■ **Task objective**:
Each line below from the one containing "369x800 pixels. Task: Open" through the one containing "Given: Click help icon beside" should be output exactly as it stands, and no other line should appear.

■ **Data for analysis**:
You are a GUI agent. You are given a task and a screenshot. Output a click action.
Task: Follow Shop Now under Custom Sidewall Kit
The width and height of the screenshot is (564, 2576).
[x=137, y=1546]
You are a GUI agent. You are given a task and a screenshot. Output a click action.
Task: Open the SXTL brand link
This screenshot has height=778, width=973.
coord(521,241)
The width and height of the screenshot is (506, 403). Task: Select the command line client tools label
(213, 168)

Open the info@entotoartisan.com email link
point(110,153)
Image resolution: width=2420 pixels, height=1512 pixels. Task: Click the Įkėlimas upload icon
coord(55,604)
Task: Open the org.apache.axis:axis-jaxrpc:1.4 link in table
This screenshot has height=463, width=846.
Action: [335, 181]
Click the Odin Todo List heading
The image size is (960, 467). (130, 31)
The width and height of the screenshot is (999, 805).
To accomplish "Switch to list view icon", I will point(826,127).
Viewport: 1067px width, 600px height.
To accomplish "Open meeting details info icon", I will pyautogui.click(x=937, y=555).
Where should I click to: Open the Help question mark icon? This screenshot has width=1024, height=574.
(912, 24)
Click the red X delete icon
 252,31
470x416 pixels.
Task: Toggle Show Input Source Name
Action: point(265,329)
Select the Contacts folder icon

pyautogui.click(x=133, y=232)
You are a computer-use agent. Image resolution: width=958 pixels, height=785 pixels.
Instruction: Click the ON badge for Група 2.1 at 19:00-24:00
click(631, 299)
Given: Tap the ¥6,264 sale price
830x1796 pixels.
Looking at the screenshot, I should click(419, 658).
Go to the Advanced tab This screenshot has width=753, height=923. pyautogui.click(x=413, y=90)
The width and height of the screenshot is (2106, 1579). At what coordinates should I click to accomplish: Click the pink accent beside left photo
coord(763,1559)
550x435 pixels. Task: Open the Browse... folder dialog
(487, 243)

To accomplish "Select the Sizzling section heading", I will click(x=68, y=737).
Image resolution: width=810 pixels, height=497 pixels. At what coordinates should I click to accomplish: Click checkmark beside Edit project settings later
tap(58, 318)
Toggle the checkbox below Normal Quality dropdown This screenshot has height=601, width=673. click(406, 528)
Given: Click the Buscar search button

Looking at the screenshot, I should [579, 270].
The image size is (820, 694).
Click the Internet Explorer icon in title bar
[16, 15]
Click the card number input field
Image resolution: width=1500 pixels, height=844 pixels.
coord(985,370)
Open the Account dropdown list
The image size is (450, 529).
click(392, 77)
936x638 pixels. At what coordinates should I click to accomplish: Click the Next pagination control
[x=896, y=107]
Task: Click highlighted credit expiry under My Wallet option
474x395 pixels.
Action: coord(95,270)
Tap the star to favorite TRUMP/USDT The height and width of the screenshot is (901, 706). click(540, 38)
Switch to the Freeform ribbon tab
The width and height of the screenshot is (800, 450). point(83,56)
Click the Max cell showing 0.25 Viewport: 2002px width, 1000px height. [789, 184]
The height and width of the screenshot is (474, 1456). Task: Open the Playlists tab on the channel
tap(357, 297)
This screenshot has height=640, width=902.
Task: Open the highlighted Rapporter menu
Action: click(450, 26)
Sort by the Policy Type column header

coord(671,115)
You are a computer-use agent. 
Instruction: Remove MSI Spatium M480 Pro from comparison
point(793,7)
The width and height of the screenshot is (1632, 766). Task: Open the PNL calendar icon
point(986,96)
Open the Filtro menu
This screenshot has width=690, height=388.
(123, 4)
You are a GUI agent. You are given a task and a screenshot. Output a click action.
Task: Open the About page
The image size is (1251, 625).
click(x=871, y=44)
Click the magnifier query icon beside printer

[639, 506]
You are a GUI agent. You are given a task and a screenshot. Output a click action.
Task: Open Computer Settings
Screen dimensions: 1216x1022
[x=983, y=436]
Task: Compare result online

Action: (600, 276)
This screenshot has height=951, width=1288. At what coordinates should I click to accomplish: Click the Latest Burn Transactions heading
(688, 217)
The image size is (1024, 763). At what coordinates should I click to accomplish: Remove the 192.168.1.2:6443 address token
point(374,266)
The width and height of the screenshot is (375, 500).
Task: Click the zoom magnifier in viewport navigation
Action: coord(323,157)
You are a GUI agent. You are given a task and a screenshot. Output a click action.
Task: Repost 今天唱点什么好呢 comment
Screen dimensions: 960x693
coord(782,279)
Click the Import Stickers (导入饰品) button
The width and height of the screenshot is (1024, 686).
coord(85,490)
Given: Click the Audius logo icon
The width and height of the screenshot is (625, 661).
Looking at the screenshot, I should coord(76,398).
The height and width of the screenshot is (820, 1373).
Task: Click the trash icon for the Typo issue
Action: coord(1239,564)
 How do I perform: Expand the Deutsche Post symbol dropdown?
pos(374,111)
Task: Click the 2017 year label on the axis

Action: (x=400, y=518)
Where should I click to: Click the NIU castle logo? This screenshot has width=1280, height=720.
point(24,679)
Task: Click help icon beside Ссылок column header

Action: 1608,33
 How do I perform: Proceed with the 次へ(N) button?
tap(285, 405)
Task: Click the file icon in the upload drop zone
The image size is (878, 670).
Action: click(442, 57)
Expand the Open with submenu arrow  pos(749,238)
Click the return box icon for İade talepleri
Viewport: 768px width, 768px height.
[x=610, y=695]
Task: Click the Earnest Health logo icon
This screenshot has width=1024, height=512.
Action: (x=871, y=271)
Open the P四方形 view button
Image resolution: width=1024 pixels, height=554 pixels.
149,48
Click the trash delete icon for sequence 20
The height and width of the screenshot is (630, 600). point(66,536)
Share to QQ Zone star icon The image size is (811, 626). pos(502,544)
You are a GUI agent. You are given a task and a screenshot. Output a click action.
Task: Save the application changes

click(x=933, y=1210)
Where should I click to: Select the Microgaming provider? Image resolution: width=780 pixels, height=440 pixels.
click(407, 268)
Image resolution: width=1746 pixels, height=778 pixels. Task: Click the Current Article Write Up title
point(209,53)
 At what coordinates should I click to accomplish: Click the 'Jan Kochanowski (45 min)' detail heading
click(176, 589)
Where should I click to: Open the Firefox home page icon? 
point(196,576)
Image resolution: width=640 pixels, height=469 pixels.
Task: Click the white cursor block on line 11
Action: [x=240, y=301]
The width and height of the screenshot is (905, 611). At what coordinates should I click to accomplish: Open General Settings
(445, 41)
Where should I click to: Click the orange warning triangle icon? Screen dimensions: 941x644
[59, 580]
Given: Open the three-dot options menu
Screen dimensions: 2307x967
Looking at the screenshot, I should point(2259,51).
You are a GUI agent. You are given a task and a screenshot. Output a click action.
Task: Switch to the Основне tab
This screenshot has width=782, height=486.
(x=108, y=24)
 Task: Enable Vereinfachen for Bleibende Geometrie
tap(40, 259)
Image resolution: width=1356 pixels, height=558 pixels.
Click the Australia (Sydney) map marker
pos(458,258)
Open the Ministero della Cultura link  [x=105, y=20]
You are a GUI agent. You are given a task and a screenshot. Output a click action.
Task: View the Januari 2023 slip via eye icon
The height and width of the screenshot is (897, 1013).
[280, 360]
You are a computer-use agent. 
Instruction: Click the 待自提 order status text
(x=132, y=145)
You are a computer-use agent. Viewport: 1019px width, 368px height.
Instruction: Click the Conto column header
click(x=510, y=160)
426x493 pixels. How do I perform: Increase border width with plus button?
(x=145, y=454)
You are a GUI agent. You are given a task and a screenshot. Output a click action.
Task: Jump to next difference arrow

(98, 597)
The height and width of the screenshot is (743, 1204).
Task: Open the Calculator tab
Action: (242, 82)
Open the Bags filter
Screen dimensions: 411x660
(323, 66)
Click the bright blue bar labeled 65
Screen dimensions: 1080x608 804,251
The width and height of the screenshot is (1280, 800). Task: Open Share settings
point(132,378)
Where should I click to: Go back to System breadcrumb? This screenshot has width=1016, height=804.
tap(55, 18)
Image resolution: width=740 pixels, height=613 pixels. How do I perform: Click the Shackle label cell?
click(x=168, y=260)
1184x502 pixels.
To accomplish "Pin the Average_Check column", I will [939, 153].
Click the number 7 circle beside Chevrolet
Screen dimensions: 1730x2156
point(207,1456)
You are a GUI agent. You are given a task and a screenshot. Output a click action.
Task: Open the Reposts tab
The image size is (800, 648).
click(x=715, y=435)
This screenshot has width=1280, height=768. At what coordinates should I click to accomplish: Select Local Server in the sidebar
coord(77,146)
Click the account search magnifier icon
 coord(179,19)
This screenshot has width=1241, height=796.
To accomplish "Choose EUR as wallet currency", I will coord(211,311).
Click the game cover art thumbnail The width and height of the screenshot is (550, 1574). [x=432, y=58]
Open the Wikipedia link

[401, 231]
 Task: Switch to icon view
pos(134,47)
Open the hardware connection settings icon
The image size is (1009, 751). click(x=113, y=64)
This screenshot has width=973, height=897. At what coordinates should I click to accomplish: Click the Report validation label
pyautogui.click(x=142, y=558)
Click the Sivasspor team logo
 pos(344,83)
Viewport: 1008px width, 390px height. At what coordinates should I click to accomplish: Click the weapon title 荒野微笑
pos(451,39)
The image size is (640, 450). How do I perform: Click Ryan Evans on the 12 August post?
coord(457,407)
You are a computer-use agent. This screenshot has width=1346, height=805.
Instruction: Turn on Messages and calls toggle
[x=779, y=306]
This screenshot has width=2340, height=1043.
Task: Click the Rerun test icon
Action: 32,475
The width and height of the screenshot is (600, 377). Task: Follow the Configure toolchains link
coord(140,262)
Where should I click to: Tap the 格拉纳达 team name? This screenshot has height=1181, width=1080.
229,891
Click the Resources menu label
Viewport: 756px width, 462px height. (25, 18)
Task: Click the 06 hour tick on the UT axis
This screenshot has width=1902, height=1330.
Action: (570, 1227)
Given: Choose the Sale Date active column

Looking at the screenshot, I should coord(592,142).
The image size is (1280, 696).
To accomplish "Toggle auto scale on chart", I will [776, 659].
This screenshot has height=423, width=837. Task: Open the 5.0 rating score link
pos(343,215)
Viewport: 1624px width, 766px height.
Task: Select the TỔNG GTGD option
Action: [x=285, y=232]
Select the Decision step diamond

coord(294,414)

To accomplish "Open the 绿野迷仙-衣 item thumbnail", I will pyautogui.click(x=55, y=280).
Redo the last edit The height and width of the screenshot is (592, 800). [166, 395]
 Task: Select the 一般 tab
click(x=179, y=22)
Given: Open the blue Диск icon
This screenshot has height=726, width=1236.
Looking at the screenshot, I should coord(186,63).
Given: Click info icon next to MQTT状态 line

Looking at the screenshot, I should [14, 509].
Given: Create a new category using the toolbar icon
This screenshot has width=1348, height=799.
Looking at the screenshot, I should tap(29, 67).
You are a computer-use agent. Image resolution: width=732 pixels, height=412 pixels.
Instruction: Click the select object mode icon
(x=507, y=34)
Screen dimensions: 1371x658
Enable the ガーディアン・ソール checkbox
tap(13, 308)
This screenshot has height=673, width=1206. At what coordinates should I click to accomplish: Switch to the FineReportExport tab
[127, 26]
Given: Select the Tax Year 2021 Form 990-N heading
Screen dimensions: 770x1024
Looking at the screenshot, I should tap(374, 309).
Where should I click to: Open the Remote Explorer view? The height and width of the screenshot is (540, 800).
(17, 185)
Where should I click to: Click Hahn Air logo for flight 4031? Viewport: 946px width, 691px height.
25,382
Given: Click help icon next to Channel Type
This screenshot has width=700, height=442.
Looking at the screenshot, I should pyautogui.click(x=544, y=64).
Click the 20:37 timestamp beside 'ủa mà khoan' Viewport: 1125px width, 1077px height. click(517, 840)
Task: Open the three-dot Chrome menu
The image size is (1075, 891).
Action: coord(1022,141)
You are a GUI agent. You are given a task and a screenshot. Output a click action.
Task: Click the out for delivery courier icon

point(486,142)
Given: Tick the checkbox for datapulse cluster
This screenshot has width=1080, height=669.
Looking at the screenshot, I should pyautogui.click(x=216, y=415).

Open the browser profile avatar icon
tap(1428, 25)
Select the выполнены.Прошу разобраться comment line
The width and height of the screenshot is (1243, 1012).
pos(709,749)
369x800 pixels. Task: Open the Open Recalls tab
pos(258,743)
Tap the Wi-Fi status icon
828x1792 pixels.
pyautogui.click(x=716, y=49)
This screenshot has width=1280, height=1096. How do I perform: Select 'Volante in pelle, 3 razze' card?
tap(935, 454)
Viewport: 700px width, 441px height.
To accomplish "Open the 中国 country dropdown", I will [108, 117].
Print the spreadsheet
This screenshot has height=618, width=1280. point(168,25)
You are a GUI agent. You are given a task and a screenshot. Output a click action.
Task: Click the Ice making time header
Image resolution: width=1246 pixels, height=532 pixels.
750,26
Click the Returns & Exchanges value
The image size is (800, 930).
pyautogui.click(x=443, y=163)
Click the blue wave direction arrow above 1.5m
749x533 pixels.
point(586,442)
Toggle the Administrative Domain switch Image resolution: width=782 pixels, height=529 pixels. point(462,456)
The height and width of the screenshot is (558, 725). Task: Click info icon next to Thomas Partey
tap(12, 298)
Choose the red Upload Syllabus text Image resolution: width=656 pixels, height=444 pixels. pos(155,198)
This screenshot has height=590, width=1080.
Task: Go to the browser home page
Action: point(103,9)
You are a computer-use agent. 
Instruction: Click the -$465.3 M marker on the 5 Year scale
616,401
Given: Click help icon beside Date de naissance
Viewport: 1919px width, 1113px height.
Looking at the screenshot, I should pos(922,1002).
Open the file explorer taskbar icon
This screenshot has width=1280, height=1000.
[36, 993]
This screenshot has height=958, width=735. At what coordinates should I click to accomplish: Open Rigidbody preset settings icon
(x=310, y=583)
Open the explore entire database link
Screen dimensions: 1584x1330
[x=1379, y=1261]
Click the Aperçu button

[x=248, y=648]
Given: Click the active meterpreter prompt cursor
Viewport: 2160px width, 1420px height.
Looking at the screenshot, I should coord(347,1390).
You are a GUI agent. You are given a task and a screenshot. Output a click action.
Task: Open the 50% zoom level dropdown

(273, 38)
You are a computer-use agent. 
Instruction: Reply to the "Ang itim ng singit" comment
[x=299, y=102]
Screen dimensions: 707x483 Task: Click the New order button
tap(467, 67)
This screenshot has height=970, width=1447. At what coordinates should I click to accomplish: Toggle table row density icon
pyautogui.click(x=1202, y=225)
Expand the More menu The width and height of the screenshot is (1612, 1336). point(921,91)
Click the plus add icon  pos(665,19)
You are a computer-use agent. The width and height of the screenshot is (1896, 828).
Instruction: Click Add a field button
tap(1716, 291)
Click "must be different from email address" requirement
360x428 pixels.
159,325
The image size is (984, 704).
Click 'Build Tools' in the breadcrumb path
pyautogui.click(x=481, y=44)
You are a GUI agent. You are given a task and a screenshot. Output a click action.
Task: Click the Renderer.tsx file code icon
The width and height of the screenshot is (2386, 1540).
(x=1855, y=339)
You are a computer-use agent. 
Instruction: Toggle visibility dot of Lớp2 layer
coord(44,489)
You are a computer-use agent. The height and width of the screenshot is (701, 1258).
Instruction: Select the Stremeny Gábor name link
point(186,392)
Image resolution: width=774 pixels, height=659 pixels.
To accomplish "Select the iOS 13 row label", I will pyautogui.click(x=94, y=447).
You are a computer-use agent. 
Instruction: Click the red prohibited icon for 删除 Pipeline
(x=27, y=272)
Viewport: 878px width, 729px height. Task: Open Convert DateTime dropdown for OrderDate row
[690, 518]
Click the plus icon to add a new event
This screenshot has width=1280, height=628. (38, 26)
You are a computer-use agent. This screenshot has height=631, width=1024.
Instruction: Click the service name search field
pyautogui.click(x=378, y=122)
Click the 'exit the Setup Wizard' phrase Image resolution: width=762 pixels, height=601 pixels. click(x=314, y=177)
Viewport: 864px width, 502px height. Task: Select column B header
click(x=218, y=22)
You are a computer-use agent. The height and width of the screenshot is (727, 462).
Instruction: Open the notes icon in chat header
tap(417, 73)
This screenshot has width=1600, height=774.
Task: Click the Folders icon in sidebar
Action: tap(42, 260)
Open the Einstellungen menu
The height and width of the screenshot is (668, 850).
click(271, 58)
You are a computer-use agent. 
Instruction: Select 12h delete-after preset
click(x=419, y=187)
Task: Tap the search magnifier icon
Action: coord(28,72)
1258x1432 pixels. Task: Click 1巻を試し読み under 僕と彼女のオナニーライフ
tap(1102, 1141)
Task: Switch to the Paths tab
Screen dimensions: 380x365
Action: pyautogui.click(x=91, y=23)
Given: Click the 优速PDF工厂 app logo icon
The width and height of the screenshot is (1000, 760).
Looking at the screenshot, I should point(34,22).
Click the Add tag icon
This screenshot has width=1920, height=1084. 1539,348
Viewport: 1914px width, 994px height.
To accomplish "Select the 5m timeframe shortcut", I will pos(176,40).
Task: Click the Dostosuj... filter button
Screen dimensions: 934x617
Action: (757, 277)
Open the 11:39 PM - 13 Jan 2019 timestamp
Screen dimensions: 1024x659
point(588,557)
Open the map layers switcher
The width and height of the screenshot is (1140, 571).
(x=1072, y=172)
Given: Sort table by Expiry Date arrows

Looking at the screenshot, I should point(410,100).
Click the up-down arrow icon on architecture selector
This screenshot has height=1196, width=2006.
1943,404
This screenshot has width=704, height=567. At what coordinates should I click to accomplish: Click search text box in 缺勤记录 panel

■ **Solved problem**:
369x800 pixels. Task: Open the Open Recalls tab
pos(258,743)
Tap the Wi-Fi status icon
828x1792 pixels.
pyautogui.click(x=716, y=49)
This screenshot has width=1280, height=1096. How do I perform: Select 'Volante in pelle, 3 razze' card?
tap(935, 454)
Viewport: 700px width, 441px height.
To accomplish "Open the 中国 country dropdown", I will [108, 117].
Print the spreadsheet
This screenshot has height=618, width=1280. point(168,25)
You are a GUI agent. You are given a task and a screenshot. Output a click action.
Task: Click the Ice making time header
Image resolution: width=1246 pixels, height=532 pixels.
750,26
Click the Returns & Exchanges value
The image size is (800, 930).
pyautogui.click(x=443, y=163)
Click the blue wave direction arrow above 1.5m
749x533 pixels.
point(586,442)
Toggle the Administrative Domain switch Image resolution: width=782 pixels, height=529 pixels. point(462,456)
The height and width of the screenshot is (558, 725). Task: Click info icon next to Thomas Partey
tap(12, 298)
Choose the red Upload Syllabus text Image resolution: width=656 pixels, height=444 pixels. pos(155,198)
This screenshot has height=590, width=1080.
Task: Go to the browser home page
Action: point(103,9)
You are a computer-use agent. 
Instruction: Click the -$465.3 M marker on the 5 Year scale
616,401
Given: Click help icon beside Date de naissance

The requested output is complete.